Predicting a true positive event (e.g. morbidity, mortality, adverse event) provides a different epidemiological, financial, and emotional response than predicting a true negative. It follows that having a large number of false negatives might be worse than a model generating many false positives. But early warning systems (EWS) are developed with the assumption that all outcomes are equal. That is a huge mistake when evaluating health outcomes. What can be done to remedy this?

Take a look at publications describing the creation of (take your pick) MEWS, NEWS, ViEWS, PEWS, Worthing score, etc…. How is accuracy of the “alert” measured? Invariable it will be either sensitivity (% TP/events), specificity (%FP/non-events), positive predictive value (%events/trigger), and negative predictive value (%non-events/no trigger). There may be a gratuitous nod that these metrics aren’t equivalent, but very little is done about it.

There are ways to circumvent this. One is at the evaluation stage. Assigning costs to each outcome will give you an idea of whether the EWS is effective. For example, suppose you wanted to create an alert that a non-ambulatory patient was at risk for a pressure ulcer.
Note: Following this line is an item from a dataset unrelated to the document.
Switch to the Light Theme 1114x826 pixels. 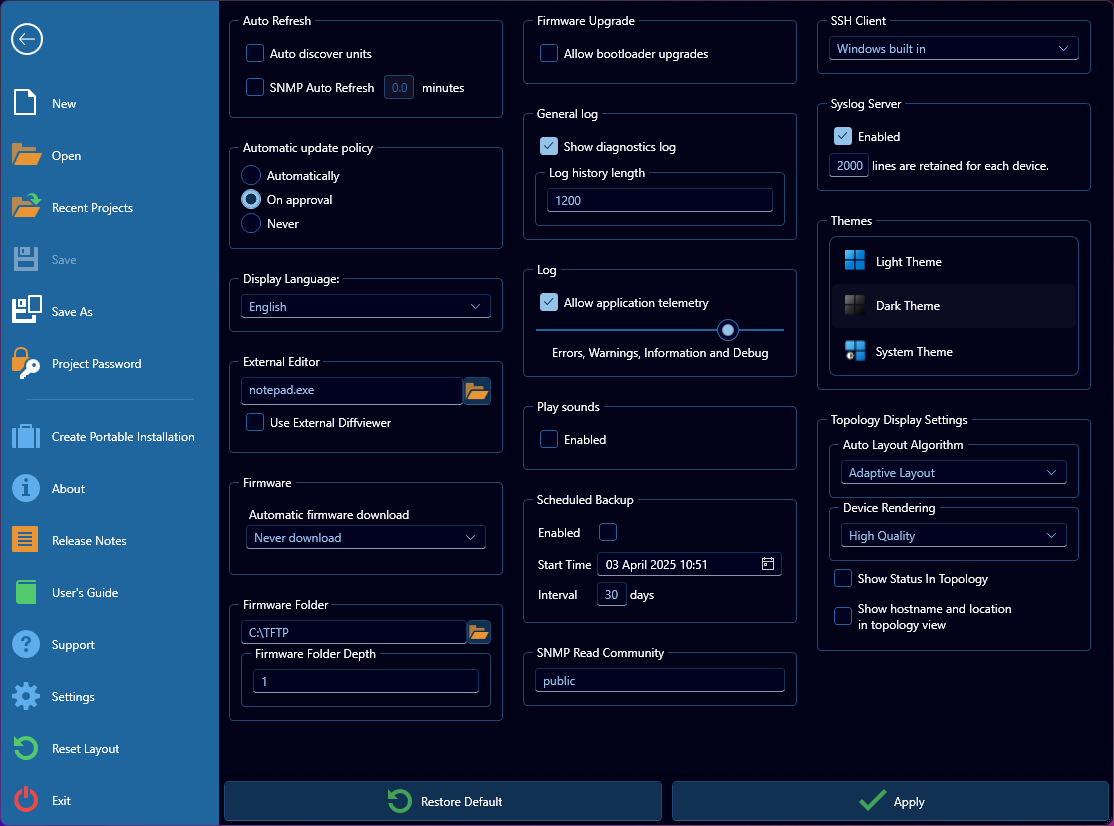click(x=953, y=261)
You could assign dollar values to each outcome and thereby determine if the alert was cost-effective. The other way is a bit more complicated and involves weighting outcomes at the model development stage. In the pressure ulcer example above, weights could be assigned to the cost matrix (known also as the penalty matrix or truth tables) and an optimizer such as a genetic algorithm used to minimize the cost of an alert.

Either way you’ll be going beyond the typical vanilla metrics reported for EWS. More importantly, you will have ROI data that can be used to justify implementation of the alert at your institution. Because truly, all outcomes are not equal in importance.